フォード工場閉鎖で2.7万人が失業か 州政府が「買い手探し」へ

 米自動車メーカーのフォードがサンパウロ州サンベルナルド・ド・カンポ市(以下、SBC市)の自社工場を2019年中に閉鎖すると発表したことを受けて、SBC市のオルランド・モランド市長(PSDB=ブラジル社会民主党)は伯メディアの取材に対し、フォードの工場閉鎖は同市に年間1850万レアル(約5億5000万円)の税収減をもたらすことになるとの見方を明かした。同市長によれば、商品サービス流通税(ICMS)が1450万レアル(約4億3000万円)、サービス税(ISS)が400万レアル(約1億2000万円)、それぞれ減少する。伯メディアが21日付で伝えた。

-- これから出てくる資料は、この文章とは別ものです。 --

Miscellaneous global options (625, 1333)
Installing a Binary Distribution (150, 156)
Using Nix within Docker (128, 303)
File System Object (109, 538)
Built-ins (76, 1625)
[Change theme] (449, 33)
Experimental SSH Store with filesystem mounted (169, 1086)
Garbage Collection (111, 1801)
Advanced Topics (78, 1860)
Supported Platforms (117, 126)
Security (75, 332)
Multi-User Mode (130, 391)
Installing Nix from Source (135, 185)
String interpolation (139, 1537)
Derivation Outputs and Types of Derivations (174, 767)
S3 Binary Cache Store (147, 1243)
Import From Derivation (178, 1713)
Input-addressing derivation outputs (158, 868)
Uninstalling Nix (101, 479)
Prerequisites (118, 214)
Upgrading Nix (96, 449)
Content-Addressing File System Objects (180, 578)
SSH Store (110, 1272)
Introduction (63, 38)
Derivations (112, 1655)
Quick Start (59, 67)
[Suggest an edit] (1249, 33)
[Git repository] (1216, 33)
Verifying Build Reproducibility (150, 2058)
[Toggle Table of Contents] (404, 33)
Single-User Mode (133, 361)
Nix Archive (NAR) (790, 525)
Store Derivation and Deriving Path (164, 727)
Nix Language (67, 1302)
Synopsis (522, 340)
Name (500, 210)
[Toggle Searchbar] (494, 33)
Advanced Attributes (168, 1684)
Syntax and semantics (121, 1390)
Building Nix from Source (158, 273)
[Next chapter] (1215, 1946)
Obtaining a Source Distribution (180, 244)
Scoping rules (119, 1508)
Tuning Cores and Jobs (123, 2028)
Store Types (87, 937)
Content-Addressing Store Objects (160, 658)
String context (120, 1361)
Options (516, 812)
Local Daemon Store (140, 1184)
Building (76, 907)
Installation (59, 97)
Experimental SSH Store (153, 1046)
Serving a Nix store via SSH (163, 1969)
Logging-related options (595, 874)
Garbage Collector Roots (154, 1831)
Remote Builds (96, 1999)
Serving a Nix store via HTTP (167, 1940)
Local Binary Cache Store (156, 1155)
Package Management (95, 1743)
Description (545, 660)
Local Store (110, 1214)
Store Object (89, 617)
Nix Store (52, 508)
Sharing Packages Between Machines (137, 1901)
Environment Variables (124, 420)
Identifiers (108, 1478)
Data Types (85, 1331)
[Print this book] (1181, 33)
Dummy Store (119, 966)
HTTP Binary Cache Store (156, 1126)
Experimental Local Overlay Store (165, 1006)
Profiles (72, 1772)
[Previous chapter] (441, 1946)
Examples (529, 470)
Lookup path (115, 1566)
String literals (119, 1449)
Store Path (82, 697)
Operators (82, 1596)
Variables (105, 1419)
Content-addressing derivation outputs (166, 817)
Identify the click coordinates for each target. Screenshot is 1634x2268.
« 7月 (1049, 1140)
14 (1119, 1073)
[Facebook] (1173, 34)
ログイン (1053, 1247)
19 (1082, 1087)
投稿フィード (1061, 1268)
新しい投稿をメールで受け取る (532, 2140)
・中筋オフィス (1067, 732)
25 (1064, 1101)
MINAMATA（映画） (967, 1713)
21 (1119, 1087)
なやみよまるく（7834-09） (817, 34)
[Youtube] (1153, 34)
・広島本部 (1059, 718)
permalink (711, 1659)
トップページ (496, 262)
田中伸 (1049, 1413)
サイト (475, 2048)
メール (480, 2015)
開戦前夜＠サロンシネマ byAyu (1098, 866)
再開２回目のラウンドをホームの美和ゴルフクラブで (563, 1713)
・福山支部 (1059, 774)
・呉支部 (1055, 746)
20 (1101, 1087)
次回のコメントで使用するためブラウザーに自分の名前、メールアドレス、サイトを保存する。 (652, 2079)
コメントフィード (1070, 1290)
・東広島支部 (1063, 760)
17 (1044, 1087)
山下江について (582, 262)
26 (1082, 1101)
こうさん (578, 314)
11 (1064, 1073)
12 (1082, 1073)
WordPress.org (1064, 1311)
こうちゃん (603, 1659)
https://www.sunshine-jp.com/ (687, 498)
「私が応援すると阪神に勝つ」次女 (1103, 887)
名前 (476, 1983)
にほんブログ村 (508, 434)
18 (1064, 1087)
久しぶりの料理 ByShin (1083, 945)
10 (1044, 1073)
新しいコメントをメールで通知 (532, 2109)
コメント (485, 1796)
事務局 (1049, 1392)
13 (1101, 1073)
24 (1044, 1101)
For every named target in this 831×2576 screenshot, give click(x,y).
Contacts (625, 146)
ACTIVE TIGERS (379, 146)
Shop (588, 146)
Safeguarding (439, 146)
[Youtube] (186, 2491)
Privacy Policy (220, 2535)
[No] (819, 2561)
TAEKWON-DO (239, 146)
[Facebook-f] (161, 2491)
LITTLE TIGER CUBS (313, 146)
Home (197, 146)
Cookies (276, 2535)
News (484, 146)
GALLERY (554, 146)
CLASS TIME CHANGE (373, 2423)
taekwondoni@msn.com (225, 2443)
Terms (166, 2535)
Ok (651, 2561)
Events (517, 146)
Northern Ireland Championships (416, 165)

 モランド市長は、市の税収は大きく減少するが、フォードの工場閉鎖が同市に与える最も大きな負の影響は、多くの人々が職を失うことだとしている。

 フォードのSBC工場閉鎖によって働き口を失う人々は、労組横断社会経済調査・統計所(Dieese)の現時点における見積もりでは、直接・間接雇用とサプライチェーン、そして工場労働者らを相手に商売をしている飲食店や小売店などを合わせて2万7000人に上ると見られているが、同市の労働市場にはこれだけの人々を吸収する力はない。

 労組横断社会経済調査・統計所は、フォードの従業員2800人と請負労働者などの間接雇用者1500人、そして関係業界の2万2500人が失業するとみているが、同機関の専門家は「影響を受ける労働者の数はさらに増えるだろう」と話している。

 なお、サンパウロ州のジョアン・ドリア知事(PSDB)は21日午前中に南米フォードのライル・ワッターズCEO(最高経営責任者)と会談し、その後、州政府は雇用の維持を目的として、フォードが閉鎖するとしているSBC工場の買い手を来週から探すと発表した。

 ドリア知事によると、SBC工場は直ちに閉鎖されるわけではないため、これから閉鎖までの間に州政府は、フォードが同工場の買い手を見つけるための手伝いをする。